(Note: We can skip over this tedious nonsense. It’s only here for illustration.)
Root factors causing a single bug to be caught in QA instead of Dev, by another team instead of my own:
- Browse Error: Was Inadvertently Raised in Severity
- Functional bug is introduced (my bad)
- But it’s present in separate area from active work
- Handling Discrepancy: Data-page errors differ by context
- Caused unit tests to pass in single run but fail in the suite
- This was superficially identical in behavior to a past issue
- Past Issue: Unit Test discrepancies encountered previously
- New unit test failures are written off as sporadic, pre-existing platform issues
- Bug escapes from Dev into QA (my bad)
- Automation Frequency: Too Low
- Not captured in QA until encountered by another team
- Configuration Toggle: Not Set
- Because disabled, no messages were captured (my bad)
- Legacy Configs: Updated Without Notice
- Added confusion into the mix with other unrelated failures thrown in our test suite (keep your test suites clean, kids)
The Bug ⇔ PI ∨ AF ∨ CT ∨ LC ∨ BE ∨ HD
This is about as concise as you can possibly be, as far as describing what we could call “The Bug.” Six complex primary factors, where taking away any one of them would have stopped The Bug from “escaping” our team – which is our working definition of error.
Of course, this kind of overview can only be established after the fact, only after you’ve gone through all the steps of troubleshooting, investigating as many nodes of information as you can manage in order to hunt down the root kernels of the problem, the meaningful nodes.
When you’re just starting out, you can’t possibly predict how complex the underlying problem truly is, or how long it will take you to resolve it.
All in all, that process took us three full days of work to sort everything out.
… and it was not really a very significant or meaningful bug, standard stuff.
Did it take us a “long” time to resolve The Bug?
How do we even answer that question?
Could we have given a meaningful answer at the outset?
Could we have derived a meaningful estimate of The Bug’s “time to resolution?”
Management sure seems to like having that question answered, but firm conclusions are hard to come by.
And while I’m not certain, I’m confident our team’s chaotic approach of “social annealing” performs much better than any deterministic alternative.
Let me explain.
What are the different ways we could answer this question? (Other than the “wild-ass guess” approach, even though it’s my personal favorite.)
One deterministic approach would be to evaluate the range of possible investigation lengths.

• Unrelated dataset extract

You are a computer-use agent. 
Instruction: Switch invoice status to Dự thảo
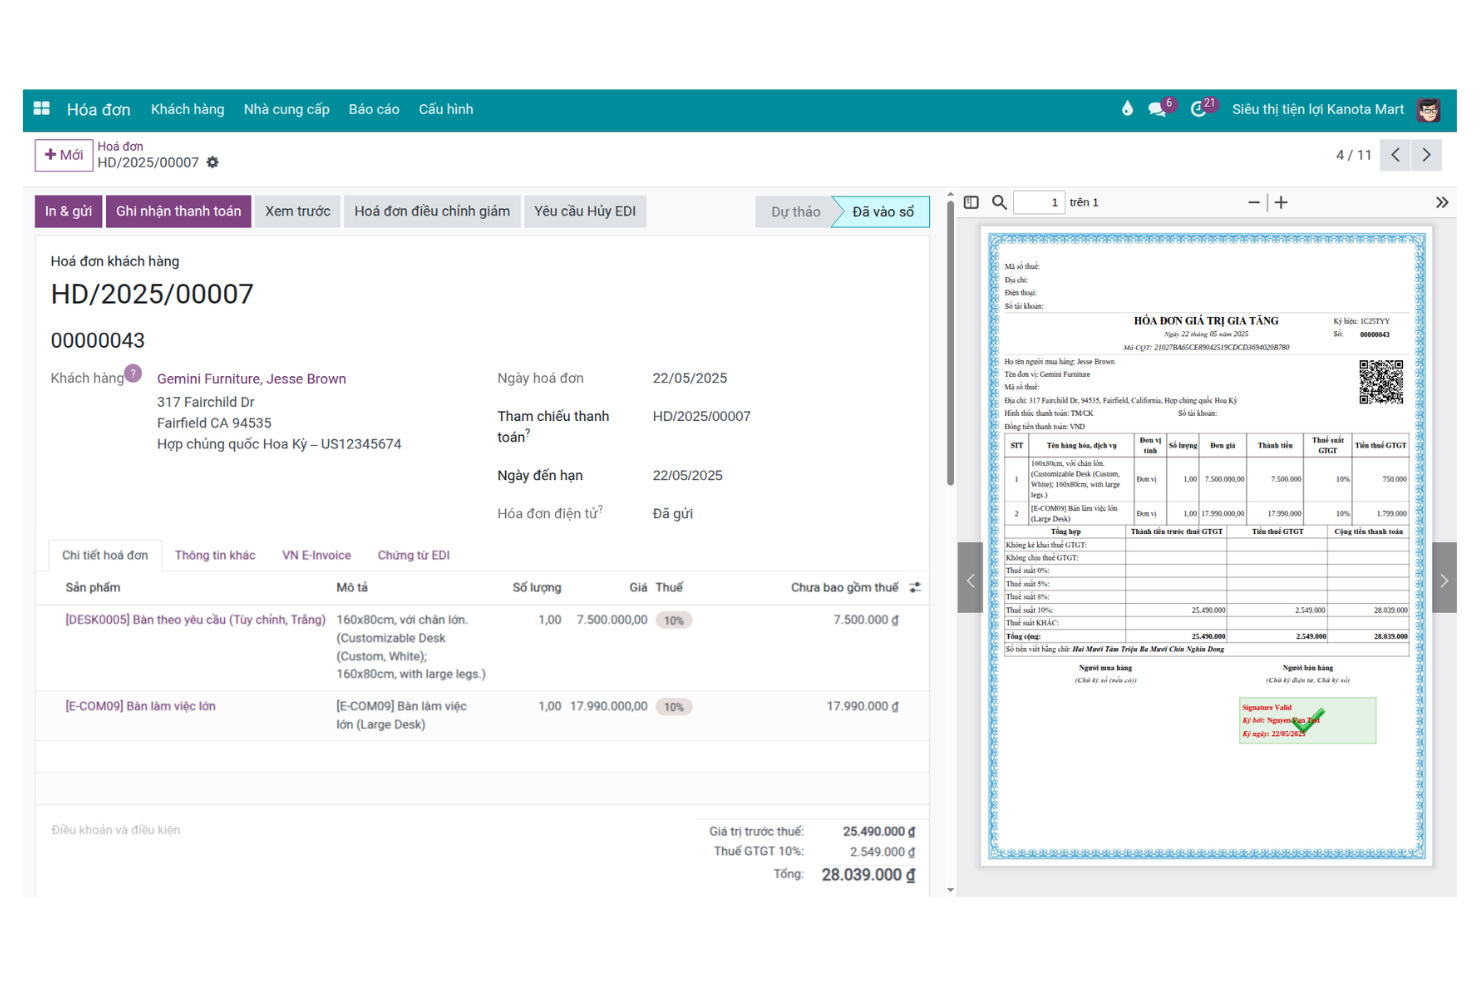(794, 211)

For instance, if we could establish the shortest and longest paths to confirming the six primary factors, we can build a scale on which we can say whether or not our team was truly “fast” or “slow.” In other words, if we know the upper and lower limit, we can provide exactly the kind of answer business folks would love to have whenever they ask “how long should this take?”
Sounds simple enough.
But, even assuming modest complexity for each of the six post-facto monoids of investigative uncertainty, it would have taken a deterministic approach roughly the age of several universes in order to evaluate all the different nodes of information and paths of investigation, thereby establishing the shortest path to those six “simple facts,” or “primary facts,” or “primitive factors.”

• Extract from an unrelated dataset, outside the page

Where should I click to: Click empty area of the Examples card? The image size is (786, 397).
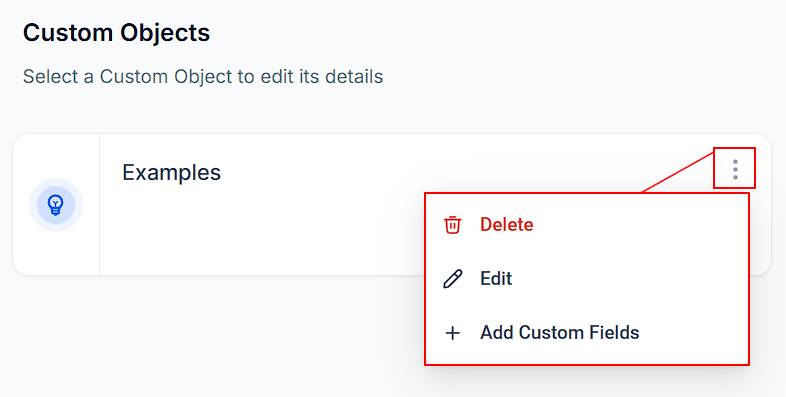pos(261,236)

One way we can show this is to represent The Bug’s discovery phase as a directed graph, an investigation tree of sorts, where each node in the tree presents the investigator with a piece of information, as well as a choice of what to investigate next. (The first piece of information would obviously be encountering The Bug itself.)
We know there are at least six nodes in this tree, based on the primary factors above, but necessarily there would have to be others. There would be at least a handful of somewhat less meaningful nodes in the tree, weaker signals that only suggest a problem in a given location, rather than confirm it. These are the breadcrumbs that can either lead our investigator closer to the six prime factors, or that can lead them away and waste the investigator’s time.

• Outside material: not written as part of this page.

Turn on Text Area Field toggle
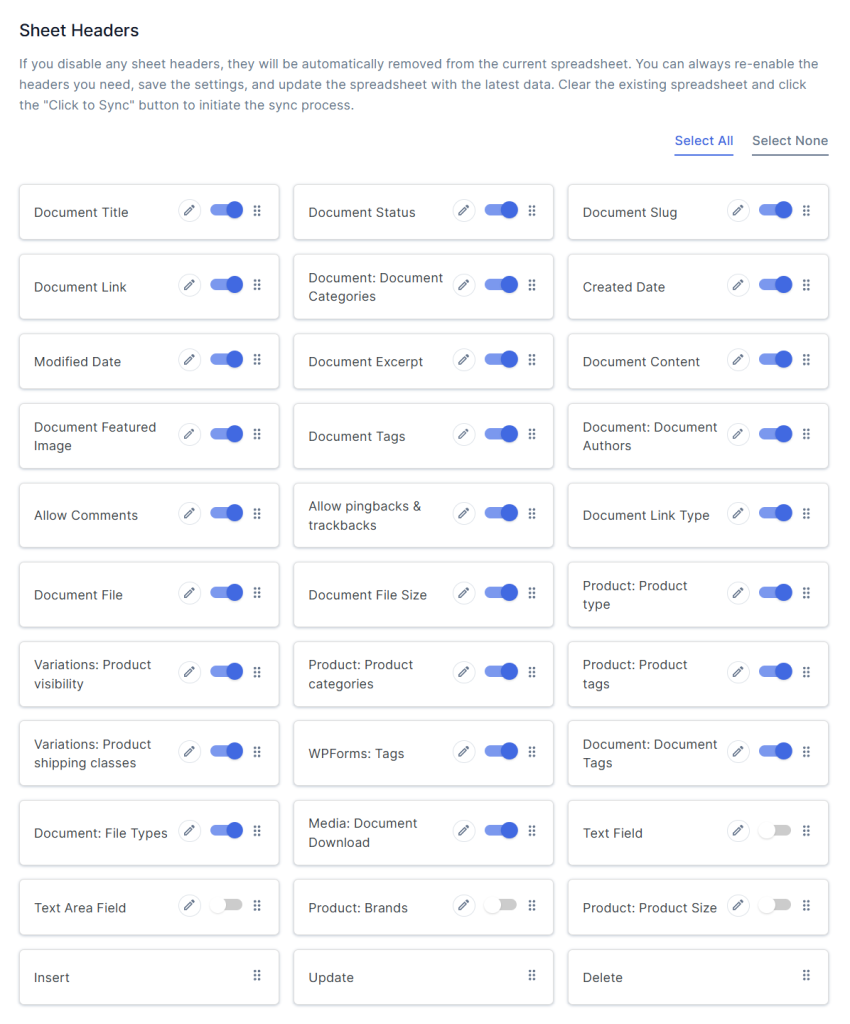 227,905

Given this framing, the next question would be, “How many nodes of meaningful information were there to potentially be investigated?” Answering this would definitely be… impossible. But for the sake of illustration, we can assume an absurdly low number – say, 20. Assuming that each of our six primary factors were embedded among 20 non-primary factors, that puts the total number of unique investigation factors at 126.
That seems manageable.
This is a vast oversimplification, of course. The real number of breadcrumbs within the The Bug’s investigation tree would naturally be much, much, much higher. But still, for now we can use 126 as our conservative estimate, safely assuming that The Bug’s potential investigation tree is at least that complex.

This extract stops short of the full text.